What To Eat in South Carolina
A land of majestic barbecue and fascinating diverse sauces, including a unique mustard-powered sauce in the center of the state, South Carolina also boasts shrimp, flounder, and oysters that are second to none (shrimp and grits should be the official state dish). Oyster roasts are big all along the coast, as is the festive sausage-shrimp-corn-potato gallimaufry known as Frogmore stew or Low Country boil. South Carolina also produces more peaches than nearby Georgia, so its peach cobbler, peach ice cream, peach ham glaze, and peach cake all are pretty swell. The South’s beloved pimento cheese is big in every county; and do note that the state capital, Columbia, is where the pimento cheeseburger was invented (and where the best one is served).
South Carolinians take grits seriously, using stone-ground cornmeal, butter, and milk or cream to create a slow-cooked warm cereal that is delicious alone but better as the bed for a school of vividly-spiced shrimp – a duet of spice and comfort that is good to eat for breakfast, lunch, and dinner.
The pimento cheeseburger was invented in Columbia, South Carolina in the 1960s at a long-gone restaurant called the Dairy Bar. The inspired pairing of carnivorous succulence and cheddar luxury, with a soupcon of spice, has become popular throughout the state and much of the Southland, but you still find the beefiest and cheesiest ones in and around Columbia.
Whole hog barbecue is an arduous, time-honored ritual that few modern restaurants continue to employ. The process commences late in the afternoon, when the pitmaster starts burning oak and hickory logs until they turn to charcoal. The coals are pushed from the chimney where they burnt into an adjoining pit, where halved hogs are arrayed on a grate above the heat. At midnight, then again at dawn, more coals are moved to the pit. In South Carolina, whole hog restaurants are open only on weekends, and it is advised to get there early, before the skin runs out. Skin's a delicacy that is meltingly fatty and infused with the briny smack of basting juices.
A third-generation BBQ serving superb South Carolina-style 'cue, Freeman's has ribs, chopped or sliced pork, and chicken -- all with wickedly flavorful sauce.
Starting as a country-road BBQ parlor up in Hemingway, Rodney Scott's has become a smoke-house landmark on Charleston's Upper King Street. Quality remains high.
Feel Good Food Truck is a high-spirited enterprise serving spectacular hamburgers, outlandish grilled cheese and beer-battered French fries. Seats outside & in.
A no-frills but big-flavored southern-style buffet featuring great fried chicken, vegetables, and banana pudding and/or peach cobbler for dessert.

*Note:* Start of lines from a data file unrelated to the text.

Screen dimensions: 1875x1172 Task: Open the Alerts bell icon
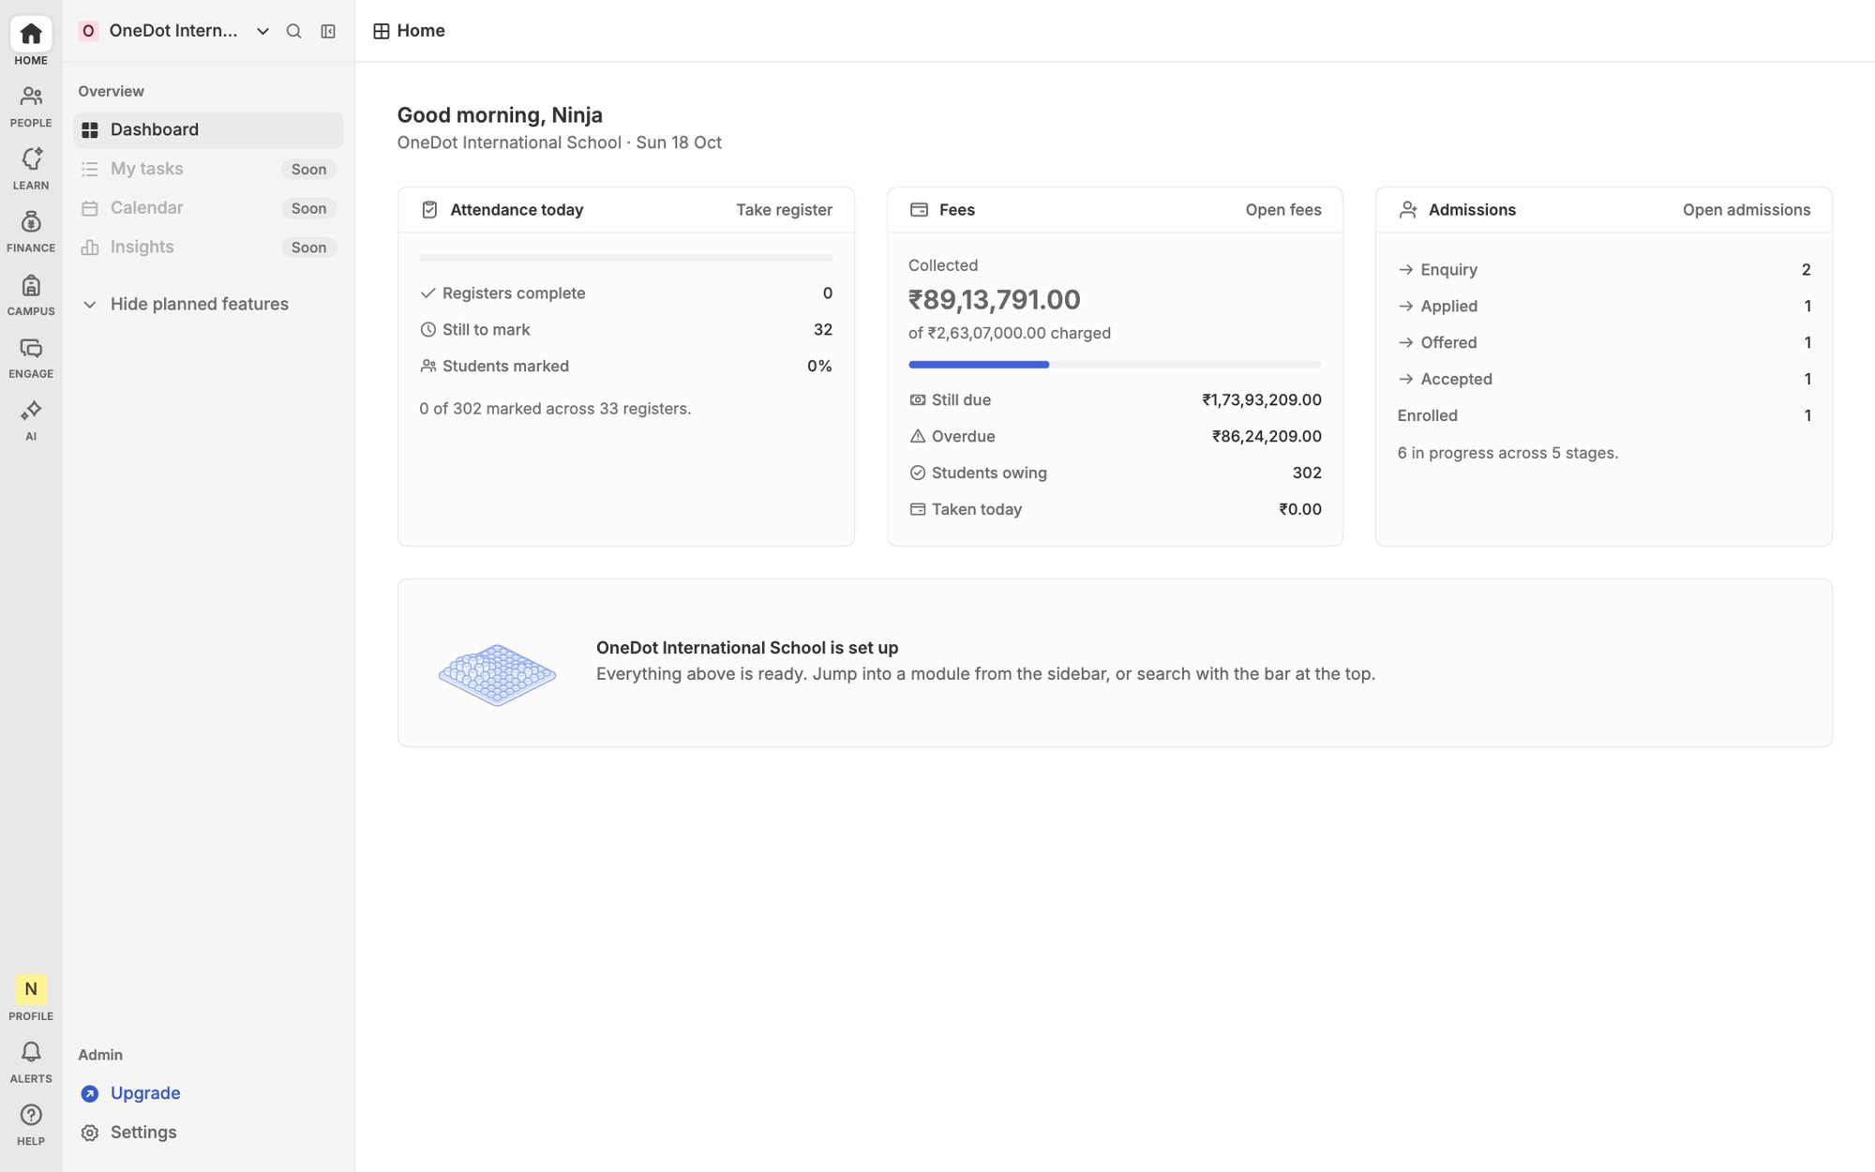point(31,1062)
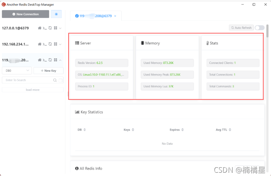Expand the 127.0.0.1@6379 connection
The height and width of the screenshot is (177, 271).
(x=60, y=28)
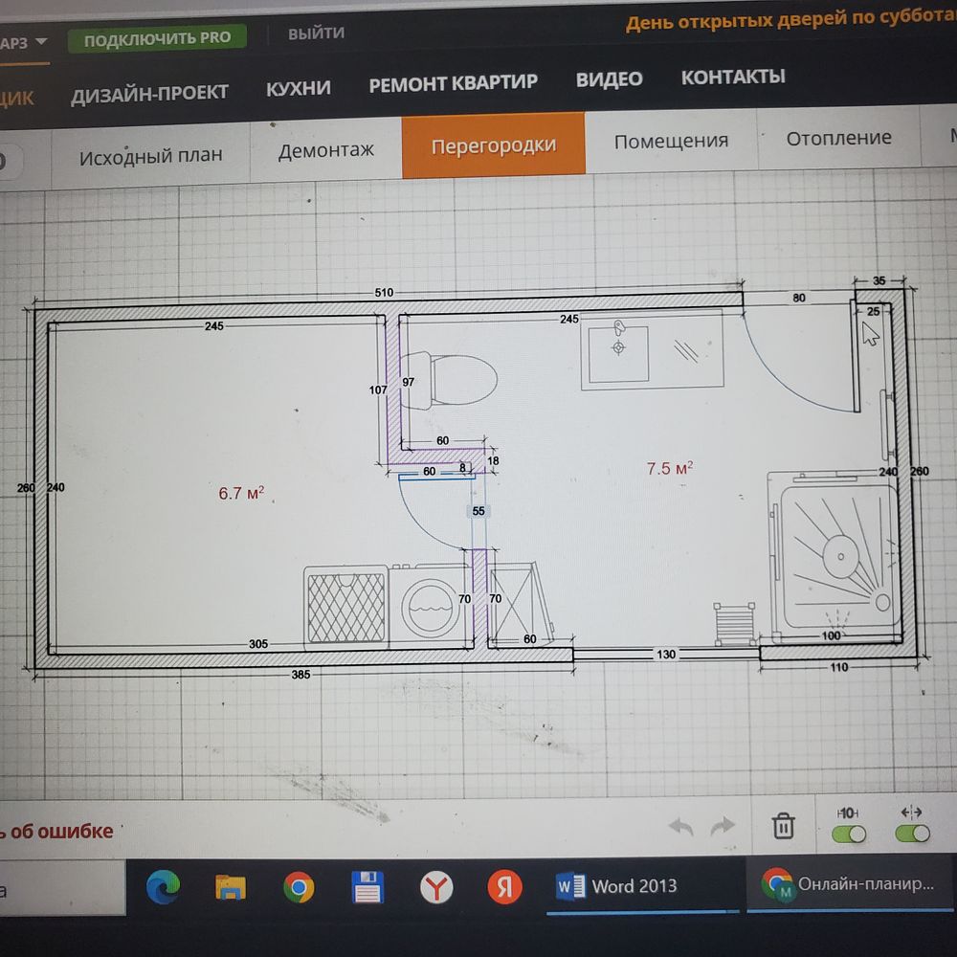
Task: Click the undo arrow
Action: click(x=680, y=827)
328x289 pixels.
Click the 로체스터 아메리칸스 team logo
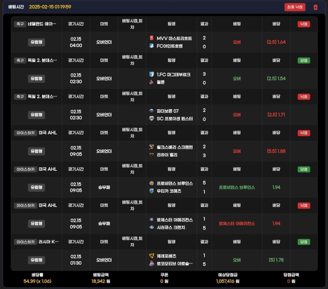[x=152, y=220]
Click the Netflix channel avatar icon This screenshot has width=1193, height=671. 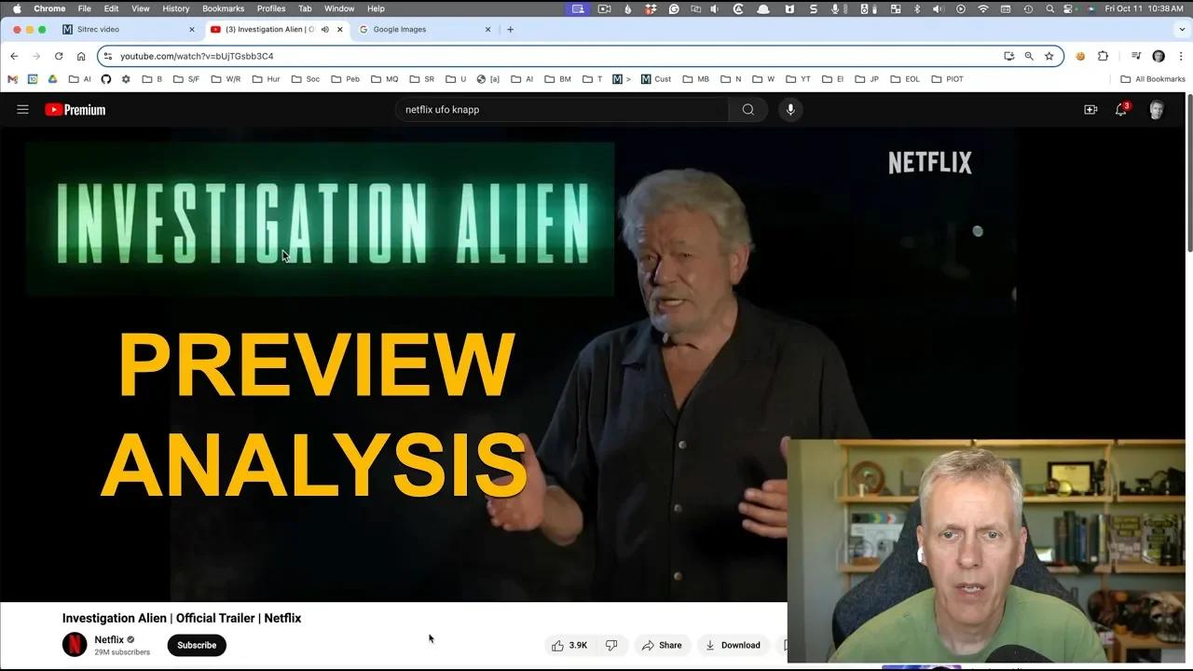click(75, 644)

Very small and very, very popular, 167 Raw is worth a wait in line for insanely buttery lobster rolls, plush tuna burgers, raw oysters, & seafood tacos.

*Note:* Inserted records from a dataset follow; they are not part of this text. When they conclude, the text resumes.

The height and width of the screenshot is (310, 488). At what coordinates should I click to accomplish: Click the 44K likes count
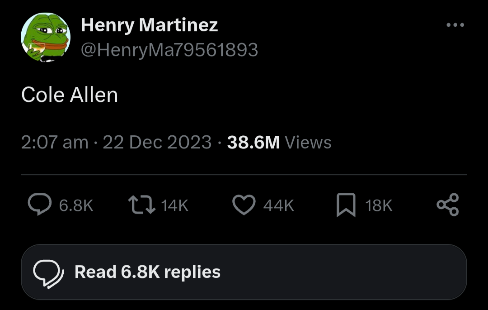pyautogui.click(x=278, y=206)
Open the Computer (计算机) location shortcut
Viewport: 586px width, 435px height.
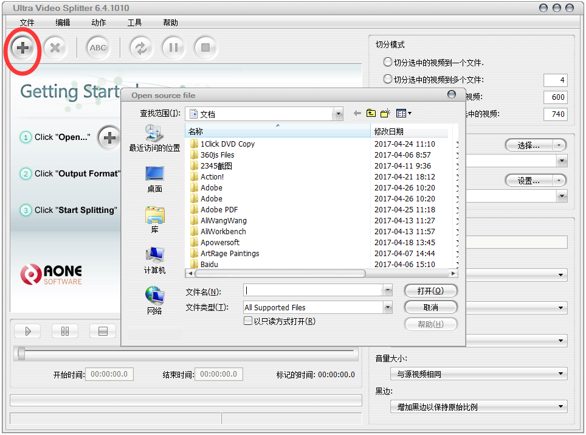[x=154, y=260]
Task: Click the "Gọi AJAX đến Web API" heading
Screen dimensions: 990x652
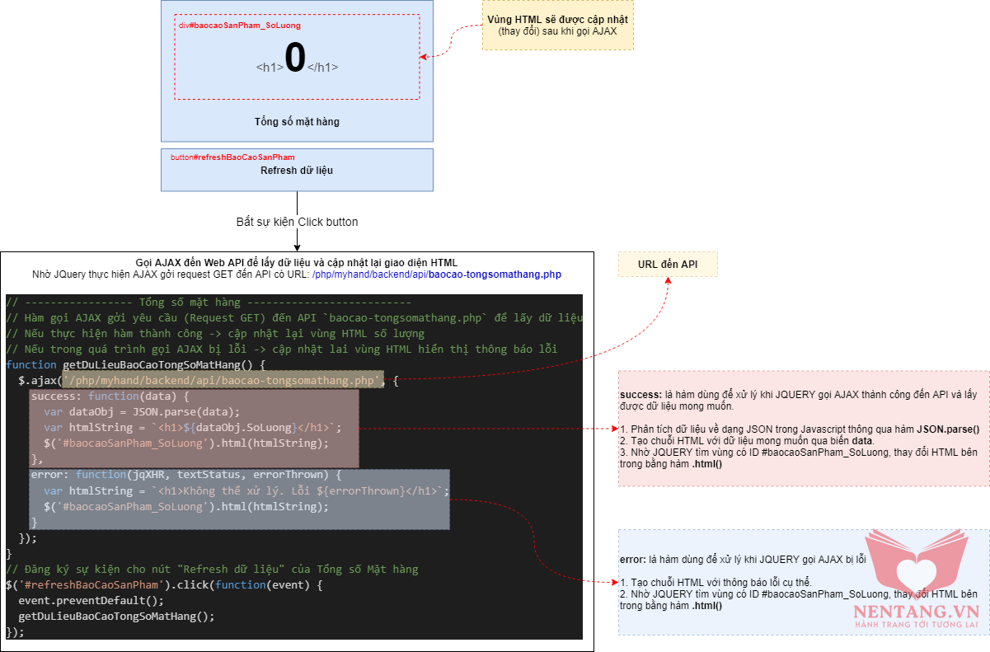Action: point(296,263)

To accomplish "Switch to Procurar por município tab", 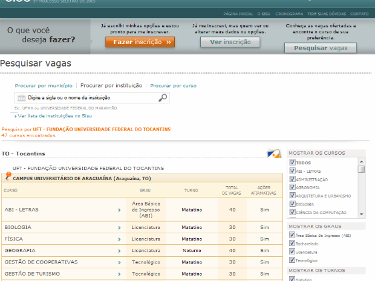I will point(44,86).
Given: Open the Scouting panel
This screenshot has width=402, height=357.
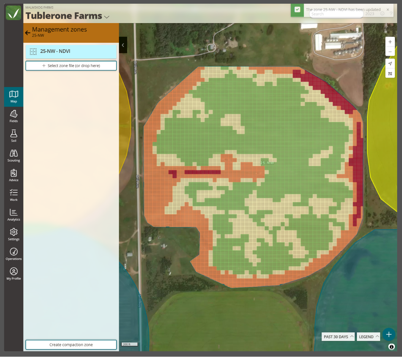Looking at the screenshot, I should tap(13, 155).
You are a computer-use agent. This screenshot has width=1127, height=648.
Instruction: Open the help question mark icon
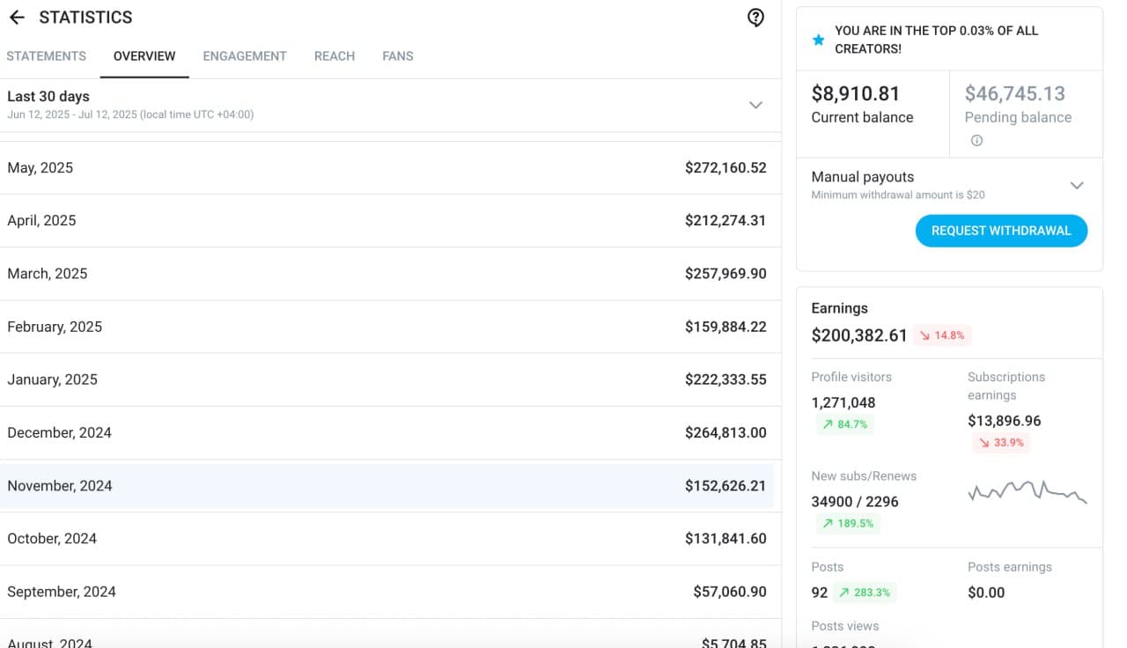pyautogui.click(x=755, y=18)
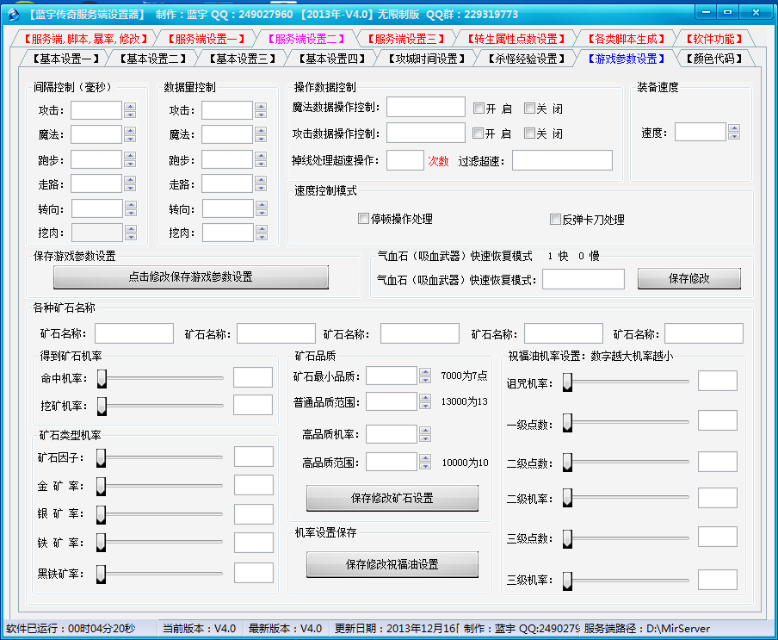Viewport: 778px width, 640px height.
Task: Open the 攻城时间设置 tab
Action: click(x=425, y=59)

A vintage corner grocery store with laid-back, counter-culture vibe, Queen Street makes fantastic crepes (sweet & savory) and pressed sandwiches.
Second State is an earnest coffee house that roasts its own and meticulously crafts elegant espressos, pourovers, and cold brews. Good pastries are available.
Casual, immensely hip and urban-popular, Leon's doesn't lose track of its mission: to serve great Carolina chicken & oysters and lots of beer & wine.
Ray's is a dark and smoky Aiken tavern known for hefty half-pound hamburgers and fine all-beef chili dogs. And, of course, beer.